Men I have worked with have described how other men judge men who express emotions and feelings, other than anger. Anger, being the exception to the rule. Anger, being the only acceptable masculine emotion. Please refer to Part 1 of this article which talks about emotions being seen as a “feminine condition”.
And, as a consequence men have learnt that their emotional life must be controlled. They have adapted to this way of being by learning to use various coping strategies that they deploy, for example, by burying, ignoring or dismissing their emotional feelings and emotional needs to name but a few.
These men may present in my therapy room with an array of defensive behaviours such as anger, frustration and controlling behaviour, which sometimes plays out in my therapy room as an attempt to take control of me and the therapeutic relationship.
Behaviours and actions such as these are welcome in my therapy room. It assists me to find a way into establishing a therapeutic relationship with my clients, which in-turn gives me a way in to the therapeutic exploration of the emotions behind the anger. This therapeutic relationship can sometimes take many months to build, before a level of trust is established to enable the exploration of the emotions behind the anger to be explored. Anger can mask a lot of pain and hurt. And a man needs his armour to protect himself from this pain. Unless there is a level of therapeutic trust, the armour will remain on. This can be very challenging work for the therapist and client and very rewarding work for both.
Anger is a valid emotion. And the emotions behind the anger needs to be understood and explored from a place of love and compassion, by both the therapist and client. By gaining some understanding of the emotions that present as anger, enables clients to start to understand themselves in ways that they may have not done before. For example, they may learn to have some compassion for themselves, or perhaps they may start to learn what drives them. This insight into the “Self” (refer to website, individual counselling) then leads onto other insights. For example, they may start to gain an understanding into why they react to certain situations, events and others in the way that they do. And, as they look at their story and gain a deeper understanding of themselves and the impact their story has had on them, most find that the anger starts to subside. This process can take many months of hard, tough and challenging therapeutic work. And can sometimes initiate a deep healing process.

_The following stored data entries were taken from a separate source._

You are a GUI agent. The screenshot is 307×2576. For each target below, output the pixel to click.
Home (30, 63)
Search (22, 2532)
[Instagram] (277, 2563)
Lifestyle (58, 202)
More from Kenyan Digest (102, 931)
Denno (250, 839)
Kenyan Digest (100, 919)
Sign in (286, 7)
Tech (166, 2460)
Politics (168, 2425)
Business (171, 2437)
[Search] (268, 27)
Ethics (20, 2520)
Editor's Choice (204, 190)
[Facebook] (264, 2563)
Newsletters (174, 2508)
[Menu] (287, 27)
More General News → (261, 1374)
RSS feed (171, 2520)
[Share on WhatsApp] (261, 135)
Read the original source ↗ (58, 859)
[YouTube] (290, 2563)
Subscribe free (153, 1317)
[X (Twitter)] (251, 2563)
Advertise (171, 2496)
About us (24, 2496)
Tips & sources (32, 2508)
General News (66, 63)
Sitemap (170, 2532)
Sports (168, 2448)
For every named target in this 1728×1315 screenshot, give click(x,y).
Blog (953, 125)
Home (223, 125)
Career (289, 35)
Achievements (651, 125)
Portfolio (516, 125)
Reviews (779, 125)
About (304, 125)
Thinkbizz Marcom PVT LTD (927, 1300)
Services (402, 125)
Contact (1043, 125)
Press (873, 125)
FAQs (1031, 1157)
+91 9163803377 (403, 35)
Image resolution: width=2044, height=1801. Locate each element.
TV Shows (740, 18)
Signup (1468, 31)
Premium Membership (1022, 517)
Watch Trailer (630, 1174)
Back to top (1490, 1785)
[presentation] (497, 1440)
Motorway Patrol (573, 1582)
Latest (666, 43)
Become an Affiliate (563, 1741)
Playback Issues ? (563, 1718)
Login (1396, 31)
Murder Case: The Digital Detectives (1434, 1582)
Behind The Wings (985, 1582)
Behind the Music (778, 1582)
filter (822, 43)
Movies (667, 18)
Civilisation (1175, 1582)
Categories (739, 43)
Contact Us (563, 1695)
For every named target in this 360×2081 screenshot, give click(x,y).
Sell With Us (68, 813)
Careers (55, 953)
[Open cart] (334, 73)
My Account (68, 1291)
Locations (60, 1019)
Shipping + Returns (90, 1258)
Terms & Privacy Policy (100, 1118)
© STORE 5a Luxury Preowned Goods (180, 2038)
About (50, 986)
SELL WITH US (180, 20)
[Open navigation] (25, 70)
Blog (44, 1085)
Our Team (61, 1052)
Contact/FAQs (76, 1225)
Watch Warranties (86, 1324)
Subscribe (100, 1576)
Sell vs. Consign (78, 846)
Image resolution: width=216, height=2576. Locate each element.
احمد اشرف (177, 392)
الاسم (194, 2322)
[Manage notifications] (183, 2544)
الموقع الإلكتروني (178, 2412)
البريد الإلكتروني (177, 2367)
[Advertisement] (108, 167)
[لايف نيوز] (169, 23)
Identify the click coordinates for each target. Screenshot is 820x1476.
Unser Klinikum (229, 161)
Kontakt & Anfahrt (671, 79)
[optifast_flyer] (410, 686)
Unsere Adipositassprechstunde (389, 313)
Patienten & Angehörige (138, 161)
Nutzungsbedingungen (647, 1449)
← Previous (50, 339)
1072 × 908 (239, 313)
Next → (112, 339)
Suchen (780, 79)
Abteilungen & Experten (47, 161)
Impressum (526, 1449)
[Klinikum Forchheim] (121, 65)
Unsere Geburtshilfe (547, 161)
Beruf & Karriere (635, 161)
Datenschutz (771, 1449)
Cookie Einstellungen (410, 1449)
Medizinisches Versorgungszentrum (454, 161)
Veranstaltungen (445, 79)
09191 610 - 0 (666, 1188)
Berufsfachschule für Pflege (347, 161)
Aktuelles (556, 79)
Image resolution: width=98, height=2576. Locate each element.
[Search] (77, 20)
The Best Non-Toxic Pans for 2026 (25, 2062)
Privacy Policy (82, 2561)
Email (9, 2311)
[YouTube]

Behind anger can be an array of emotions, such as sadness, disappointment and perhaps shame. To be able to explore these emotions in a therapeutic way can be a very cathartic and transforming experience.
Be Gentle With Anger
Author: Jeff Foster, Donna J Gia and Jai Chauhan
Be gentle with anger. Bow before it. It is not what you think it is.
Let it come closer, let it enter you if it must. Feel its power. Until there is no division between “Self” and “anger”. Until you cannot call it “anger” at all. Until there is only fire, passion. But no violence.
Anger is the roar of a lion, the cry of a universe longing to be born. It reminds you, when you have forgotten, that the power of life moves through you. That you have a voice.
Do not push your anger away, or label it “negative” or “unspiritual”. Do not pretend it is not there. No need to act it out, either.
Feel its pounding, its vibration, its longing to be acknowledged, held. At its burning core, discover courage.
The courage to be yourself. To hold your path, fearlessly. To speak for those without a voice. To stand up for truth, with passion and dignity. To roar with love.
Know that your heart is vast and spacious, and anger, so often misunderstood, has a home in you, a sanctuary.